An ant named after Bangalore

Bangalore has always been known as a city of  space, aerospace and science. The many scientific and research institutions have given Bangalore the nomenclature of Science today.
Bangalore is also known for many inventions and discoveries such as the Bangalore torpedo and several other inventions in the field of pure science.
But what many do not know is that Bangalore is also known for the discovery of at least two new species of ants, yes ants, and one of the species is named after the City.
Ants are everywhere but few of us notice them. Moreover, for a layman there is no difference between species of ants and so all credit to the researchers who have discovered the new species.
This is Dilobocondyla Bangalorica and this is a species of ant which is the sub family of  Myrmicinae. It is an arboreal ant and it generally nests in dead wood and crevices of tree barks.
This new species was discovered in 2006 in the campus of the Indian Institute of Science (IISc) in Malleswaram.
The credit for discovering the Bangalorica goes to researchers Sunil Kumar M. and Srihari K. T. They collected the 4-millimetre (0.16 in) ant in the IISc campus first in 1997.  Though they identified the genus of the ant, it was Thresiamma Varghese, a scientist at the IISc, whose studies led to the ant being described as a new species in 2006.
This ant builds its nest in the Frangipani plant species- Plumeria Alba alba and Plumeria rubra. While they live in colonies like other ants, they forage individually on tree trunks. The spines on the head and thorax are blunt, and this is the main difference between the Bangalorica and other species.
When these ants forage, they raise their abdomen or gaster high up in the air and in this they bear a remarkable similarity to Crematogaster which is also called acrobat ants.
The worker ants and the Queen ants of Bangalorica is smaller than other species. A few more nests of this species was discovered in Lalbagh and Cubbon Park, Bangalore. So far, this species of ant has not been found outside IISc, Lalbgh and Cubbon Park.
The holotype or the physical example of the ant, known to have been used when the species was discovered in IISc, is still  preserved in the Insect museum of the Centre for Ecological Sciences, which is one of the departments of the IISc.
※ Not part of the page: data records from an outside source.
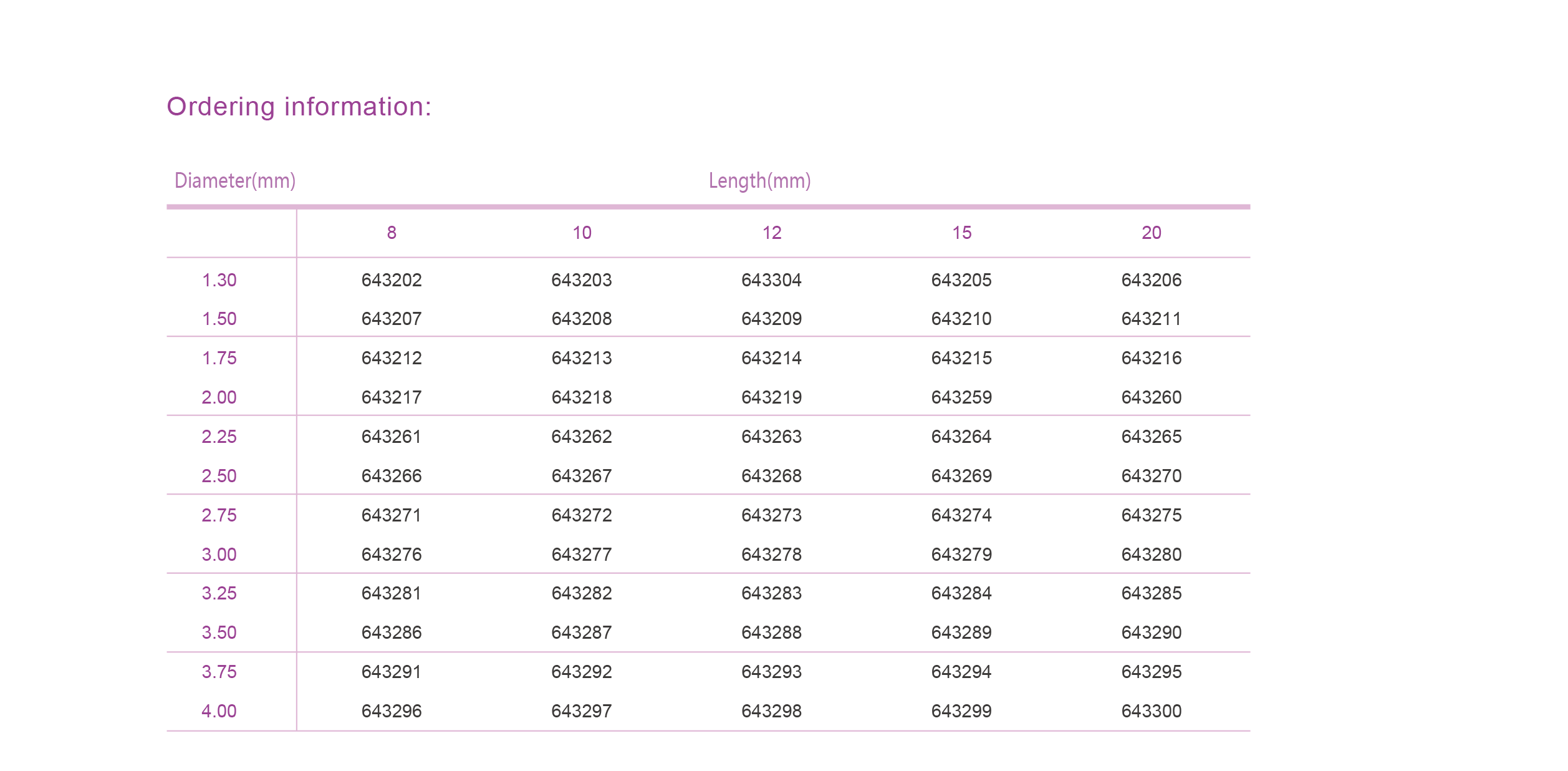1568x771 pixels.
Task: Click order code 643202
Action: (x=392, y=280)
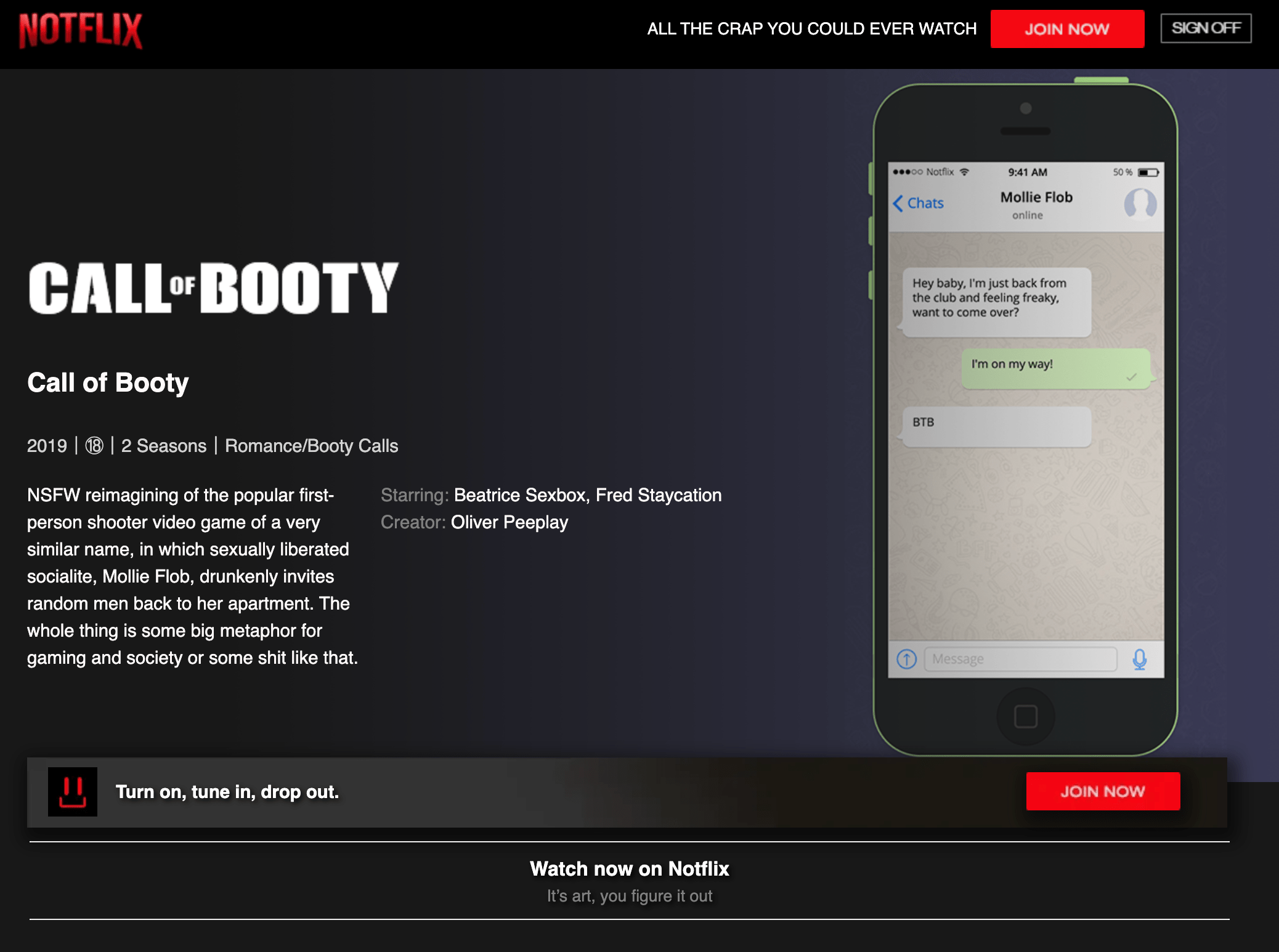This screenshot has height=952, width=1279.
Task: Click the 18 age rating badge
Action: 94,445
The D Bangalorica is the twelfth species of ants in the genus Diblocondyla. What makes this discovery significant is that it is the first species of this particular genus that has been found in India.  
The other eleven species are from other different areas of the world.
By the way, Dr. Varghese and Ajay Narendra, an ant researcher, have discovered another species of ant called Myrmecina Urbanii. So far this has been traced only in Kerala and it is also a rare species.
The queen ant of M Urbanii is polymorphic-it has different sizes. In other species of ants, it is only the worker which are of different size.
It was Mr Narendra who discovered another species of ant in Lalbagh in 2013. The ant belongs to the genus polyrhachis and it was found on a bark of a tree. This makes it the second ant species  discovered in Bangalore
The whole of Britain has only 56 ant species while Bangalore alone has 130 of the 170 ant species so far recorded in India. World over, there are 12,000 species of ants.
Another ant species discovered in the Western Ghats recently has been named Discothyrea Sringerensis.